Los ricos que viven en las naciones democráticas aspiran más a satisfacer sus mas
mínimas necesidades que a gozar de placeres extraordinarios; satisfacen un gran número
de pequeños deseos y no se entregan a ninguna pasión desordenada. Así caen en la
molicie más que en el desenfreno.
Esa afición particular que los hombres de tiempos democráticos conciben por los goces
materiales no se opone por naturaleza al orden; por el contrario, a menudo necesita del
orden para satisfacerse. Tampoco es contraria a la regularidad de las costumbres, pues
las buenas costumbres favorecen la tranquilidad pública y la industria. A menudo,
incluso viene a combinarse con una especie de moralidad religiosa; se quiere lograr lo
mejor en este mundo, sin renunciar a las posibilidades del otro.
Entre los bienes materiales, los hay cuya posesión es inmoral, y la gente se cuida de
abstenerse de ellos. Hay otros cuyo uso permiten la religión y la moral, y a ellos se
entrega sin reserva el corazón, la imaginación y la vida, y se pierden de vista, en el
esfuerzo por lograrlos, otros bienes más preciosos que constituyen la gloria y la
grandeza de la especie humana. Lo que yo reprocho a la igualdad no es que arrastre a
los hombres a la persecución de goces prohibidos, sin que los entregue enteramente a la
búsqueda de los placeres permitidos.
Así, no resultaría difícil que se implantase en el mundo una especie de materialismo
honesto que, sin corromper a las almas, las ablande, y acabe por debilitar,
imperceptiblemente, todas sus fuerzas.
Aunque el deseo de adquirir los bienes de este mundo constituya la pasión dominante de
los americanos, hay momentos de descanso en que el alma parece romper de golpe los
lazos materiales que la sujetan para volar impetuosamente al cielo.
Se encuentran a veces en todos los Estados de la Unión, pero principalmente en las
comarcas semidesiertas del Oeste, predicadores ambulantes que lleva de lugar en lugar
la palabra divina.
Familias enteras, ancianos, mujeres y niños, atraviesan parajes peligrosos y cruzan
bosques despoblados y lejanos para escucharlos. Cuando los encuentran, se olvidan
durante muchos días y horas, oyéndolos hablar del cuidado de sus negocios y hasta de
las más urgentes necesidades corporales.

• [Extractos del listado]:
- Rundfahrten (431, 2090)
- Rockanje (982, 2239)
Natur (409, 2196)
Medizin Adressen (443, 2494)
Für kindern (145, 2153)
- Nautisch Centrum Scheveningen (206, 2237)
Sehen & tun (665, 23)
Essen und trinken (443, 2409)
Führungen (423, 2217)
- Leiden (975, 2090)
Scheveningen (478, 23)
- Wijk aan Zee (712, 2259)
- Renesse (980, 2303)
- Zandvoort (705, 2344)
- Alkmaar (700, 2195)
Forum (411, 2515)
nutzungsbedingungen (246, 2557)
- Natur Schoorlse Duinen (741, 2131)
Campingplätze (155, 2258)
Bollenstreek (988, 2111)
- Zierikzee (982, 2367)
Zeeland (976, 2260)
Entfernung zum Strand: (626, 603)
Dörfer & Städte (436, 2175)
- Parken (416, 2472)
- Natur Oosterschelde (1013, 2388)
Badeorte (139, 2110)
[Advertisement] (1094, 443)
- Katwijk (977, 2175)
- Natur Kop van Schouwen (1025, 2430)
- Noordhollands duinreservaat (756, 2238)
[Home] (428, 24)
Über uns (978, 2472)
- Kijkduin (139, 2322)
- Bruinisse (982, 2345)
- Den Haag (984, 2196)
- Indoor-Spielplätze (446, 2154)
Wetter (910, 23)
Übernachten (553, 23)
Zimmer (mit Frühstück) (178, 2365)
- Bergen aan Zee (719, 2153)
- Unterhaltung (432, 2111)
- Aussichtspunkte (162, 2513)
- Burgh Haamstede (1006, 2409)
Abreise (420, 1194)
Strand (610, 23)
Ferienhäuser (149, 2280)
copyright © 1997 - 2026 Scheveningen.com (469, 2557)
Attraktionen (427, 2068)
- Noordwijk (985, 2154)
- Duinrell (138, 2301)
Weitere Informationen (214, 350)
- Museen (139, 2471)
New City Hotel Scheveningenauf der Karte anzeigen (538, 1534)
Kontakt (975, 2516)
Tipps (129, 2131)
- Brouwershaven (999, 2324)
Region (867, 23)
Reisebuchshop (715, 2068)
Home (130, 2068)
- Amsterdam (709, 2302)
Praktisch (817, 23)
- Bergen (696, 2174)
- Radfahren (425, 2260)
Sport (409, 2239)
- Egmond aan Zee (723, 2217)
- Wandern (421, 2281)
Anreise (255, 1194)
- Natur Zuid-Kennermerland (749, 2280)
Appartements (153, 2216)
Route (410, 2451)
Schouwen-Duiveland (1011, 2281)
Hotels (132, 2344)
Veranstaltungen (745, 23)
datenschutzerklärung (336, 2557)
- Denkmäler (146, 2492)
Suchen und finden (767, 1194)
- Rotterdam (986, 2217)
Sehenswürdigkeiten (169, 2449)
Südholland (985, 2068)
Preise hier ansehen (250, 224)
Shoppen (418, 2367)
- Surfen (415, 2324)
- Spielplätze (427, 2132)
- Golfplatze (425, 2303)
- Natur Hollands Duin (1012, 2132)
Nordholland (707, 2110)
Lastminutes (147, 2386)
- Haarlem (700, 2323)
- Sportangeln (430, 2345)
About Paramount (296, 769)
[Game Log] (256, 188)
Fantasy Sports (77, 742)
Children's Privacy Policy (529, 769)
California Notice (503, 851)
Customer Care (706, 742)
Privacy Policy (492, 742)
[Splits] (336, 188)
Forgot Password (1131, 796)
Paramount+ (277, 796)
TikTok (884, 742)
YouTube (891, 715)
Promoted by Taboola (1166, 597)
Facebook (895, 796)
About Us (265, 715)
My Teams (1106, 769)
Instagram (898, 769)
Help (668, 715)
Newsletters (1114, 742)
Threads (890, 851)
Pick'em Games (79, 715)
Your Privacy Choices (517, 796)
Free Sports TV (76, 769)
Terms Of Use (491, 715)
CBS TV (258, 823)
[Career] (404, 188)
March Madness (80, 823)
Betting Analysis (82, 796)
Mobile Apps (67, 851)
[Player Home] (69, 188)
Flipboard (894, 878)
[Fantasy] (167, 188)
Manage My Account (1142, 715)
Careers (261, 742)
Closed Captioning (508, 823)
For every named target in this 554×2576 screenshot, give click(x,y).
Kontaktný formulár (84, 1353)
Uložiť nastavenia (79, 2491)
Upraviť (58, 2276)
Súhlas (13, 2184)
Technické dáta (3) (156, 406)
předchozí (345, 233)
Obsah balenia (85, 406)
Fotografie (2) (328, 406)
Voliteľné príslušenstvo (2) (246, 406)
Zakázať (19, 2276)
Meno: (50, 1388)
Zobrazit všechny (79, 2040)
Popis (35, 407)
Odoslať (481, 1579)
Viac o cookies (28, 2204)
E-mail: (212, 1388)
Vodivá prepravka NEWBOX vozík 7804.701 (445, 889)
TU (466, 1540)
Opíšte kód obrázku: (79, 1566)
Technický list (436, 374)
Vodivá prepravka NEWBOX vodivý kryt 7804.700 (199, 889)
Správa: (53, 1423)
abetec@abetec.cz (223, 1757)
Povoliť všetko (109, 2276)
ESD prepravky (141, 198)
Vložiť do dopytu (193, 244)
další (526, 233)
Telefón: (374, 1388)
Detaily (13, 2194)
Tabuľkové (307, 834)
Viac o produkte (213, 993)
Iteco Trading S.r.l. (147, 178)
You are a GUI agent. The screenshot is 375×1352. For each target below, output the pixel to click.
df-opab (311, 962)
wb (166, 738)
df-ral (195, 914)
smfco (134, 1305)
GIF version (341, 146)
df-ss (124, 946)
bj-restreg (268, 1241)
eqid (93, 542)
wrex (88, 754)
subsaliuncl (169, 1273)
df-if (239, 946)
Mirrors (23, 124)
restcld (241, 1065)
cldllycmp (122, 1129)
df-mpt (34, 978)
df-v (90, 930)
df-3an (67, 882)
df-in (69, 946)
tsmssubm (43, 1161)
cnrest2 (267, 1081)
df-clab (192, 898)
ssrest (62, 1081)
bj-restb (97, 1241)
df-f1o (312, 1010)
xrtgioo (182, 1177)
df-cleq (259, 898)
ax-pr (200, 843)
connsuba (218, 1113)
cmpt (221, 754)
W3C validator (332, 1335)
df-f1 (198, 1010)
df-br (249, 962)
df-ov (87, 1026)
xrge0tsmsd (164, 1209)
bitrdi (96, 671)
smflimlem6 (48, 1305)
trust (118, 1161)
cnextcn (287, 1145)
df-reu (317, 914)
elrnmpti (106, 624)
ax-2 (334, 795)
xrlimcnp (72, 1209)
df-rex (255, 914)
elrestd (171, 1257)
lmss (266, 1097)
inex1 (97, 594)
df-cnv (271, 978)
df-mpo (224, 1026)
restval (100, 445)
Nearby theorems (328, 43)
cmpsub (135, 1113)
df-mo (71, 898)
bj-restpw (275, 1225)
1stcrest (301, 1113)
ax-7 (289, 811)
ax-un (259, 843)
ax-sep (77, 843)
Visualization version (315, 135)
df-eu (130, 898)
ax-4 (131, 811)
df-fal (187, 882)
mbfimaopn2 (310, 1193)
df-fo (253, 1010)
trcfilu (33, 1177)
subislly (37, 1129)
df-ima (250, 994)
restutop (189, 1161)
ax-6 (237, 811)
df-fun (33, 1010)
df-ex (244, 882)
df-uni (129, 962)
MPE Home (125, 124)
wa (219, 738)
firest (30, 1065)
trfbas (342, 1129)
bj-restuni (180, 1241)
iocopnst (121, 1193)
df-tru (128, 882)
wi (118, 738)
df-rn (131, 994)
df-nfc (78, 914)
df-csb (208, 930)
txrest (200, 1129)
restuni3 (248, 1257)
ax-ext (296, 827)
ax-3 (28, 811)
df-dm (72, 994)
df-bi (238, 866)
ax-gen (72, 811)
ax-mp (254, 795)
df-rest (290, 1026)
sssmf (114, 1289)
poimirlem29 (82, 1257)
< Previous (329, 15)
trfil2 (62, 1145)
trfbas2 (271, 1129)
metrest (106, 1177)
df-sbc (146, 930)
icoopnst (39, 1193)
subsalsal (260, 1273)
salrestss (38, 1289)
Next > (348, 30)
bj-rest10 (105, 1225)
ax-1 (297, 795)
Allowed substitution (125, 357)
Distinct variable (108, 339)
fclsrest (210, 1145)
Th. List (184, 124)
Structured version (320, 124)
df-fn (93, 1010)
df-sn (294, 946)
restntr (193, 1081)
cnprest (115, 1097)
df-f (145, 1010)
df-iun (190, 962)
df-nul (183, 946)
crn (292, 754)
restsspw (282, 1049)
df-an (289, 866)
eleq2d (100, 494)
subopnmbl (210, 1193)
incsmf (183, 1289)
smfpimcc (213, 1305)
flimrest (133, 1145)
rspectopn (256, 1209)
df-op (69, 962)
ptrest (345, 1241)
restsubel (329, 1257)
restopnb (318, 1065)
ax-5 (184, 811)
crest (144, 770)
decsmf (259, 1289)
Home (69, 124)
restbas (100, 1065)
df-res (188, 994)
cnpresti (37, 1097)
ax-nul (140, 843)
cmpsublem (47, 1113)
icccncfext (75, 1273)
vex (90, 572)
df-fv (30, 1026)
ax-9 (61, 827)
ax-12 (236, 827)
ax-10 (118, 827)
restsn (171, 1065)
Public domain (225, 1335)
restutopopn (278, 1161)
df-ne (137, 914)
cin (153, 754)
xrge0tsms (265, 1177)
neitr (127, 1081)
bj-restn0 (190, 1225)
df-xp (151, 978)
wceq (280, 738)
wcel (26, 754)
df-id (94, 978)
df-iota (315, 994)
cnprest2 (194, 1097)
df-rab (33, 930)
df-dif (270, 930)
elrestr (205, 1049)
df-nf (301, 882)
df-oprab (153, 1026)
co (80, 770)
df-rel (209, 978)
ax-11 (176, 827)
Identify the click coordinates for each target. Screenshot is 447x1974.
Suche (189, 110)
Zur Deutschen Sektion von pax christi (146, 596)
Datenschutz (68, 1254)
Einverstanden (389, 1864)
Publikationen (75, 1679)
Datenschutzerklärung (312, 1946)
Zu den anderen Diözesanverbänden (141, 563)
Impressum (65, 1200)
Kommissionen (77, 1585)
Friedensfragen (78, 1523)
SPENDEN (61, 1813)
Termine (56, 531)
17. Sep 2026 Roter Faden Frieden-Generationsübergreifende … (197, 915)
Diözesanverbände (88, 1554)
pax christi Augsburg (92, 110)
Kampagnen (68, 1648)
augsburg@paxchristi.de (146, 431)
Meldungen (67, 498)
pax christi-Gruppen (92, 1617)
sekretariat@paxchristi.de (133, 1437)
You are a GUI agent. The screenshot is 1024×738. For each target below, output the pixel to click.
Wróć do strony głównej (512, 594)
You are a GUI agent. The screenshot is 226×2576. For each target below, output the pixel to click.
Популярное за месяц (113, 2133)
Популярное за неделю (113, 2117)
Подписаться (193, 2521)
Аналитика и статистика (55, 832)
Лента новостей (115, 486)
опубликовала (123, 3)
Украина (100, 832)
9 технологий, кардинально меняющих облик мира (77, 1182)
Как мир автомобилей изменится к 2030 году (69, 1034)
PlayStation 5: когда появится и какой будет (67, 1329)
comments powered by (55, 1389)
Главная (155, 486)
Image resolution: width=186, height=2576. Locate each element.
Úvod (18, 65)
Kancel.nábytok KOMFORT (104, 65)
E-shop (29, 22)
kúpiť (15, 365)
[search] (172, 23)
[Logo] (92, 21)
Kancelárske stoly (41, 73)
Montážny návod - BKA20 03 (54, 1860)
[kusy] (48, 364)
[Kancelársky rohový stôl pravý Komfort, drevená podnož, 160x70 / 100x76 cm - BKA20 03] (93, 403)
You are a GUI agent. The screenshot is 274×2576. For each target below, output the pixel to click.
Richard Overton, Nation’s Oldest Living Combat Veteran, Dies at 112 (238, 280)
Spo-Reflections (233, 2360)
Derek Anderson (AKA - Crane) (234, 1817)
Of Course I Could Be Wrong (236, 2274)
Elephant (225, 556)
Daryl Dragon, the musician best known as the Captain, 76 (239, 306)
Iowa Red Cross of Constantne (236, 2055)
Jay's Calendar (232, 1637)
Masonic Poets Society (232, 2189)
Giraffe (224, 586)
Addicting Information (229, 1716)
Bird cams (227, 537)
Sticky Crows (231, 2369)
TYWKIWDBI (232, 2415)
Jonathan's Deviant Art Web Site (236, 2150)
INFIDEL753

• [Tareas]:
1. Según el texto, ¿qué personas atraviesan parajes peligrosos para escuchar a los predicadores ambulantes? Nómbralas todas.
2. Reproduce el fragmento del texto que empieza en las palabras "Así, no resultaría" y termina después de "la palabra divina.".
Para responder, básate solo en el texto.

• [Respuestas]:
1. Familias enteras, ancianos, mujeres y niños.

2.
Así, no resultaría difícil que se implantase en el mundo una especie de materialismo
honesto que, sin corromper a las almas, las ablande, y acabe por debilitar,
imperceptiblemente, todas sus fuerzas.
Aunque el deseo de adquirir los bienes de este mundo constituya la pasión dominante de
los americanos, hay momentos de descanso en que el alma parece romper de golpe los
lazos materiales que la sujetan para volar impetuosamente al cielo.
Se encuentran a veces en todos los Estados de la Unión, pero principalmente en las
comarcas semidesiertas del Oeste, predicadores ambulantes que lleva de lugar en lugar
la palabra divina.